One of my favorite passages:
"So we’re back to mostly cis white men with a mean age of 61.6, on the lower end of the “overw*ight/ob*se” BMI scale., most of whom have already had a heart attack.
Or, as Novo Nordisk likes to call them “adults.”
Even though I'm feeling a bit rocky right now (going through antidepressant withdrawal in preparation for new adhd medication and feeling darn ambivalent about that), I am near tears, nay, tears are dripping down my face, at the ongoing saga of pharmaceuticals trying to make money off of normal human beings through statistical malfeasance and all the other shortcomings that become obvious once their work is under the spot light.
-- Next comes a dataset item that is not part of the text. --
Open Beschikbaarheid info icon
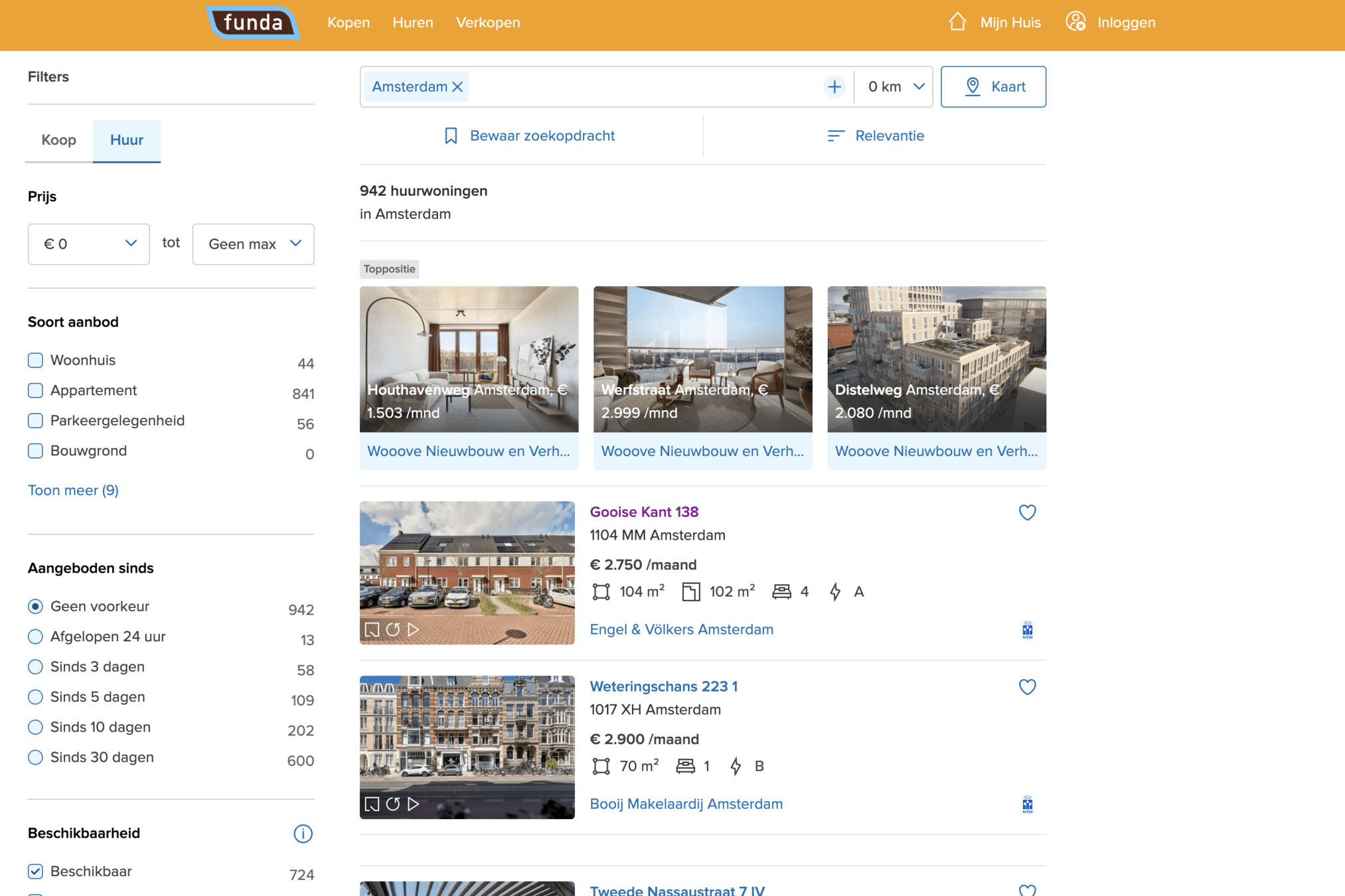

Don't be surprised if you hear that I've been taken in by the white coats for walking naked through my neighborhood shouting, "I'm mad as hell and I'm not going to take it any more!" followed by "a reverence"* to you, Ragen. (*Once upon a time, before puberty, I was a cute thing in a pink wrap leotard and pointe shoes making such to a matronly teacher from the Joffrey Ballet.) I just dare my PCP to make any more suggestions about any kind of drug therapy for any symptom I have. IMAHAINGTTIAM!!!!!!!